Now, keep in mind, that Vance also, from my understanding, has been around to other Latin countries that are much more dangerous than Paraguay.

Though, in his experience, he found some of the locals felt that Asuncion was not necessarily too safe as you can see in this quote from that article here:

In light of this, I was curious as to why some people felt the city was dangerous. I posed the question to another local guy who had lived abroad and he explained things rather concisely.

“Well, Asuncion may not be as dangerous as some of the cities you’ve been to, but it’s becoming more dangerous each day.”

And that local put it the same way my sister put it to me – “not as dangerous as the cities you’ve been to.”

So when it comes to the perception of danger in any particular city…

It’s similar to what I wrote in this article here where your experiences in Latin America are all relative.

And how those past experiences will inform your thinking on any new place you visit.

If you’ve been to the worst neighborhoods of Caracas, I imagine the neighborhood of Tepito in Mexico City might look like heaven.

Or how time in Mexico City might make a time in Asuncion to feel safer than how some of the locals might feel.

Or how time in Latin America more broadly might make you feel that the gunshots heard in your small town in Iowa isn’t too much because “it’s just one random dude dead. Didn’t even know him. Who care?”

Granted, you might argue I’ve been to some rougher areas in Latin America than your average gringo so maybe my perception is really out of whack here.

But, as I said, it all comes back to past experiences.

All relative.

And so when talking with certain gringos who have their opinion on how safe or unsafe an area might be….

Just keep in mind their past experiences and where they are coming from.

To that specific person, what would they normally consider dangerous?

And is that out of line with your own perception of danger|

The Rationale Group

Granted, nobody is perfectly rationale.

But I wanted to make a “middle of the road” group for locals and gringos to be in.

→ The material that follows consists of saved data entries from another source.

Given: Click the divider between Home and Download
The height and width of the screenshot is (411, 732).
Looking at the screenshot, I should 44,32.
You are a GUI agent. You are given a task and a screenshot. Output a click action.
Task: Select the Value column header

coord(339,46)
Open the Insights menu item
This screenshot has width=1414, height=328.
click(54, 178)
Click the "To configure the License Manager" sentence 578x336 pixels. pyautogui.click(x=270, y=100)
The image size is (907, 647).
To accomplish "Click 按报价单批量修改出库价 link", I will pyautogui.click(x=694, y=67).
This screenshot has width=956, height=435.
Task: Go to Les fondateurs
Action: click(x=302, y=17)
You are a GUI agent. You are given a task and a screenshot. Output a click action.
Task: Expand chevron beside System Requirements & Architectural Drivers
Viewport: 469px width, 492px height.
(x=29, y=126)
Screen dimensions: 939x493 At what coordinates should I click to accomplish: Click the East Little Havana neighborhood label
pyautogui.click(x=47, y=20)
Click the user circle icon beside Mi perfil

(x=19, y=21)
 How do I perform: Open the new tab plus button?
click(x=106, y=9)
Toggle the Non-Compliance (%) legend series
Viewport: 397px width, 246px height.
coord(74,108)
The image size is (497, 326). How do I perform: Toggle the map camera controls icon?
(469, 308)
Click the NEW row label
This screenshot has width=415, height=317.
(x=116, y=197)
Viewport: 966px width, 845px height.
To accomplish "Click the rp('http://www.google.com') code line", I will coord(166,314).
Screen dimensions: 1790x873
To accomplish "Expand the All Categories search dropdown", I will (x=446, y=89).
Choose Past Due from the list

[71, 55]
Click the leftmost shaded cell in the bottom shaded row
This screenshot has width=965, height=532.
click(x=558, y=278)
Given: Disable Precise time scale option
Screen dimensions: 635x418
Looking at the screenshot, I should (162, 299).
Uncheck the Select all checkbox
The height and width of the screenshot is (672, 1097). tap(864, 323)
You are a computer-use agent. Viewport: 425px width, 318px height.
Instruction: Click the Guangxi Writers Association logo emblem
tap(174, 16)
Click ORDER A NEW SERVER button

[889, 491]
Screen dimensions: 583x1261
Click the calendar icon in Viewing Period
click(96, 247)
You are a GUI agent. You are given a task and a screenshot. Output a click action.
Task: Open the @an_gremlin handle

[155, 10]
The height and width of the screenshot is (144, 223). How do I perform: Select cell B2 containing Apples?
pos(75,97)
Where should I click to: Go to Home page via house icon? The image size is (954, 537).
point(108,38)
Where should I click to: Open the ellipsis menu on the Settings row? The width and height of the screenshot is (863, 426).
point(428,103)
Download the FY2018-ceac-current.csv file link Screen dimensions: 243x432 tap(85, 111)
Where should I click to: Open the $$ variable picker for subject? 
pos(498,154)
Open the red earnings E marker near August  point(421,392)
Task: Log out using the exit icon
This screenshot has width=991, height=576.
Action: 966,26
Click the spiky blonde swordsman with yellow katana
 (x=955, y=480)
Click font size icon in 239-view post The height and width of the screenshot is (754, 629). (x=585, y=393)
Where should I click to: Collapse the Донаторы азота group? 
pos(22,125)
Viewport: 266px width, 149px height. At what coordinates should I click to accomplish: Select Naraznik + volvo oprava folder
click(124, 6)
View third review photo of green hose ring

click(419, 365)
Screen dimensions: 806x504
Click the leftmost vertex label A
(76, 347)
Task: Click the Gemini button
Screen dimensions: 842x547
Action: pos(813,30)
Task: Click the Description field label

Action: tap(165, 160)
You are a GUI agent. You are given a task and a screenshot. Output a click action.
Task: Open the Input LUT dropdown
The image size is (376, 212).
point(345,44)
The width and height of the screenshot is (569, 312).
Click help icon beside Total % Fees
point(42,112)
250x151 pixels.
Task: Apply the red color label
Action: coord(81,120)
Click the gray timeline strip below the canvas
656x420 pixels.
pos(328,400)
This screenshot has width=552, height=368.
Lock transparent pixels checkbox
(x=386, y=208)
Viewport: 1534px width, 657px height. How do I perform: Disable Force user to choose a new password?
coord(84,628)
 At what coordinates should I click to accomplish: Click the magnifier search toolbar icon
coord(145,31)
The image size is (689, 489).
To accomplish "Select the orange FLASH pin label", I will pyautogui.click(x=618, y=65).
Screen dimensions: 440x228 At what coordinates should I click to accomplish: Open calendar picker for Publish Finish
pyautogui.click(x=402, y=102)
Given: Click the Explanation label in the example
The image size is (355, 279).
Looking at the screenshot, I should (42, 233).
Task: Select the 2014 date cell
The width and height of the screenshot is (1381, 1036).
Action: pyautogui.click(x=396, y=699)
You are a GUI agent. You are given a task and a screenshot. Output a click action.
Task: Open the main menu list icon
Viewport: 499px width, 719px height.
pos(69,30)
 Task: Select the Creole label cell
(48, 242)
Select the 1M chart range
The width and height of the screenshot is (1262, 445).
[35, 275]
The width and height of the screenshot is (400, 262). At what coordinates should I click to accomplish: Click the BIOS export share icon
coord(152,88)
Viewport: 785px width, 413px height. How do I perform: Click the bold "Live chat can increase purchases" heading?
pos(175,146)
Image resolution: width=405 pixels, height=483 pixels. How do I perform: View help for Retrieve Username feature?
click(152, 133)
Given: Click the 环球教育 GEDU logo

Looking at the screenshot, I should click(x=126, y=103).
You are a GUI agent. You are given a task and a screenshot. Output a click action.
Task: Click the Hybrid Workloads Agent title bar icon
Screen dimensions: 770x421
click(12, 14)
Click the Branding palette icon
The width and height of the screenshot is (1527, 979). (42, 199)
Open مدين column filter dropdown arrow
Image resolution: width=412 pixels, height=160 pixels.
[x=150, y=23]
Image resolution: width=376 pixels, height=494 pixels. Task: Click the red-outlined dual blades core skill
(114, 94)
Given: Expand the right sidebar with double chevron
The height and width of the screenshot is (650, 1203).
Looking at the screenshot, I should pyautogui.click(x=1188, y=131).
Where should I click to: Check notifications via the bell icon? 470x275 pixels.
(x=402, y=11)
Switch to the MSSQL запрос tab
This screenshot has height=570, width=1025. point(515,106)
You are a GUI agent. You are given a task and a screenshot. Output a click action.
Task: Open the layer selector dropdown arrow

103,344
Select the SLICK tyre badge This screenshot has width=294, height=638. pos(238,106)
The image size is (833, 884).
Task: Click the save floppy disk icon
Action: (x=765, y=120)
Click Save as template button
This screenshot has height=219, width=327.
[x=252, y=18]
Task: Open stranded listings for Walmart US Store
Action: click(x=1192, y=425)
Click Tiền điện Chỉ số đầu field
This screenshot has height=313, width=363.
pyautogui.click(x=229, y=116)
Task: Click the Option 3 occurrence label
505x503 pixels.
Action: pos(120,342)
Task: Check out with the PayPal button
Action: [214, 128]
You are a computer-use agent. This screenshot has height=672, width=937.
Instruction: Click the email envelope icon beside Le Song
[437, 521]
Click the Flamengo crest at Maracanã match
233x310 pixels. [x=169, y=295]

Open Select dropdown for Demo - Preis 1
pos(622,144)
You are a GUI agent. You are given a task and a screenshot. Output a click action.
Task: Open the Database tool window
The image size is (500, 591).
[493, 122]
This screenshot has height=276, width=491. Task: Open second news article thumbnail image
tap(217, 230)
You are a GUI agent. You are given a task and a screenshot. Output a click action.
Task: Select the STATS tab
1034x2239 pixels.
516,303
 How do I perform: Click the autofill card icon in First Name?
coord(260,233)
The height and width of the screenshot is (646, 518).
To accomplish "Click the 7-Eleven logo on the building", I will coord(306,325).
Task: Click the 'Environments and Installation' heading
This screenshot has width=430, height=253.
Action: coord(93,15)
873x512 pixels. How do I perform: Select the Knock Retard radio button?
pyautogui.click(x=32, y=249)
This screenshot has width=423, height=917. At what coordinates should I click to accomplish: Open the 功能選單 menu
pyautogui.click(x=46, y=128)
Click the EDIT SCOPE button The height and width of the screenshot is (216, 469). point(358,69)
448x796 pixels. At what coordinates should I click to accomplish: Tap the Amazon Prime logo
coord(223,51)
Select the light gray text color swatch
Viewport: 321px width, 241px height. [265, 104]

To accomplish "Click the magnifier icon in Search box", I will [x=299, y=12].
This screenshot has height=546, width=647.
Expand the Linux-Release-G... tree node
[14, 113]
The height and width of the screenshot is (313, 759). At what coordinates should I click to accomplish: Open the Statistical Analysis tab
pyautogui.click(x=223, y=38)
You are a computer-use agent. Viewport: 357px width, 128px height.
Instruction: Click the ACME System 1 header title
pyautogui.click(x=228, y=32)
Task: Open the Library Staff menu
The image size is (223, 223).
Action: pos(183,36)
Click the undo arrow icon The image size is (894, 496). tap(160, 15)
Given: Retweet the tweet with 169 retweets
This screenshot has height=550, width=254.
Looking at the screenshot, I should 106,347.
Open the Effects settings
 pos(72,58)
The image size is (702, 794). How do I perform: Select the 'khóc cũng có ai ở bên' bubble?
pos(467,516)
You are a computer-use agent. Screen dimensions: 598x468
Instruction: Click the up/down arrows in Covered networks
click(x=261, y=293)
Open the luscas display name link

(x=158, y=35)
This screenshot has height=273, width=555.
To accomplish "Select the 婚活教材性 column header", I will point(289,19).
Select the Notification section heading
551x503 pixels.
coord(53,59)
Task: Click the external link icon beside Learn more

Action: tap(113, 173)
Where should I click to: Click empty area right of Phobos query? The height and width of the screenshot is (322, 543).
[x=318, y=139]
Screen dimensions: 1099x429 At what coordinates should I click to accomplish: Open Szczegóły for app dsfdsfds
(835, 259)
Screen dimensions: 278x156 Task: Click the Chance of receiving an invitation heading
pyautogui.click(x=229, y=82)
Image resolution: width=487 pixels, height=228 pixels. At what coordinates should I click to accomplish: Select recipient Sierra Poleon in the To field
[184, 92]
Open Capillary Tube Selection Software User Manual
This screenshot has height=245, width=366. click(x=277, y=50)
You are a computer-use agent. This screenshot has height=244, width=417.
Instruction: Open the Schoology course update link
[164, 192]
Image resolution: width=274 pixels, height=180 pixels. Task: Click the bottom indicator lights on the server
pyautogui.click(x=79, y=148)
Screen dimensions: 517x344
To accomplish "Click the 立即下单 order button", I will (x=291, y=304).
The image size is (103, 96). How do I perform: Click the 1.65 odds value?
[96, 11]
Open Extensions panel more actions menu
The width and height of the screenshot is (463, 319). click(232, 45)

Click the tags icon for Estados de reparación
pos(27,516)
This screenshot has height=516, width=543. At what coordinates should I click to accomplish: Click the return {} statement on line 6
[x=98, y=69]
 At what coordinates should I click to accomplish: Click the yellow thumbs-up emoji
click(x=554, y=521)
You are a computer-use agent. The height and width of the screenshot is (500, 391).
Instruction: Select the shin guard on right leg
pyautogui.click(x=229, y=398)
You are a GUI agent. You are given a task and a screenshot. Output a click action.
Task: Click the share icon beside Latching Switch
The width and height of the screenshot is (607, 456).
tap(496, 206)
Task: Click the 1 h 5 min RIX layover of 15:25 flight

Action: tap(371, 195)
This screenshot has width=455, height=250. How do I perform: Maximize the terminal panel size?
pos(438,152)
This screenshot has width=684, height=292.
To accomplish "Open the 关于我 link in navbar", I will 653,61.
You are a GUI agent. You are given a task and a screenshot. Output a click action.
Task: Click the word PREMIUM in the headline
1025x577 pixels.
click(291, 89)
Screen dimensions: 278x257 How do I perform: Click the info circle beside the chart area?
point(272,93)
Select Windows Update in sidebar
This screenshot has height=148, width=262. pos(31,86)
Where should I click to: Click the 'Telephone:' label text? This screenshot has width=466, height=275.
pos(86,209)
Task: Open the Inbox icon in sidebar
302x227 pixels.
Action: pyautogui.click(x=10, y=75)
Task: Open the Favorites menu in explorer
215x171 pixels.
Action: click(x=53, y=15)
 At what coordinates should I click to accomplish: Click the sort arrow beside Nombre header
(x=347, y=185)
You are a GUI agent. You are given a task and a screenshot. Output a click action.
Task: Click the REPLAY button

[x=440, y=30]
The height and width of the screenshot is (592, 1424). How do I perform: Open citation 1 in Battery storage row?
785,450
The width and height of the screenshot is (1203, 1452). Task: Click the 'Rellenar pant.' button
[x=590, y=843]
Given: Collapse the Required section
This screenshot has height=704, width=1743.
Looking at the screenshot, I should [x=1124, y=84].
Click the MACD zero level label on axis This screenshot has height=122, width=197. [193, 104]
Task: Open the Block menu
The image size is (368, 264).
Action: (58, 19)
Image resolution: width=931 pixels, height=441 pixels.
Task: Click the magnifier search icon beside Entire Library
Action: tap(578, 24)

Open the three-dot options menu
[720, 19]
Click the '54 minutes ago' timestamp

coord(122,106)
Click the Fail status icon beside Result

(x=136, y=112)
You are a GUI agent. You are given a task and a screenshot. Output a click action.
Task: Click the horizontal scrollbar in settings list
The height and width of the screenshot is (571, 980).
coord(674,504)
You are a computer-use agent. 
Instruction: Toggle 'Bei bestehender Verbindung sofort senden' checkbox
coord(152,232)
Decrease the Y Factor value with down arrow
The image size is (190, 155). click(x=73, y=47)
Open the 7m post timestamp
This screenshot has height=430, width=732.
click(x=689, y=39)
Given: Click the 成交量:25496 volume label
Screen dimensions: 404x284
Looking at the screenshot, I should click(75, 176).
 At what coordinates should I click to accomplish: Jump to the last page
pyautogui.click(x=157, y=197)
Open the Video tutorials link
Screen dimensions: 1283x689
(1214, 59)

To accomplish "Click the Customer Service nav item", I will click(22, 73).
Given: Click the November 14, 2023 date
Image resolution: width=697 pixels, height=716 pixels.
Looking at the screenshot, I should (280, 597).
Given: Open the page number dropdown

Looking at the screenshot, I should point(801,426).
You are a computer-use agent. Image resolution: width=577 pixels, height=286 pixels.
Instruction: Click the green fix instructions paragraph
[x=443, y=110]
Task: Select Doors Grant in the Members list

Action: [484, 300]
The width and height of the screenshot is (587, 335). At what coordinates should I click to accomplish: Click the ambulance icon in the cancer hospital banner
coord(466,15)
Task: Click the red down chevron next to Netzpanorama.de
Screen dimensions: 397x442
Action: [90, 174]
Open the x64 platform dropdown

This group could also be part of the last group.

Perhaps someone who has a lot of experiences but can more easily think what might be “too dangerous” for others when giving advice on where to be in Latin America..

But the key characteristic of this group is that they don’t spend their days being the Public Relations Director of the group where they can never utter a single criticism of the country…

And how they don’t spend their days being “a Hater” of Latin America where they can never say a single positive thing about Latin America.

Where they can, for the most part, give reasonable opinions that are more nuanced than extreme.

And that’s the last group that comes in mind.

The Hater of Latin America

Finally, we have “the hater.”

This is a person who will tell you how extremely all of Latin America is.

How much it is a “shit hole.”

And how they never have a single damn positive thing to say about this part of the world.

Stereotypically, this person is imagined to be some fatass living in rural South Dakota having never their own country…

Let alone their own town…

And how they tend to imagine that “everywhere outside the US is terrible!”

I’ve seen people like this actually back in Iowa.

Their mindset is literally that every part of the world outside the US is dangerous.

Europe? Full of Islamic terrorists.

Middle East? Same thing.

China? Communists.

Japan? Nuclear radiation from those bombs we dropped a long time ago and they probably hate us for it.

South Korea? Too close to North Korea.

Australia? Kangaroos.

Kangaroos can be deadly you know….

Latin America? Gangbangers.

Africa? Gangbangers with AIDs & no food.

Iceland? Don’t they have volcanoes or shit?

So on and so on…

The only safe region these folks seem to have is Canada!

And, well, I wouldn’t want to go to Canada myself personally.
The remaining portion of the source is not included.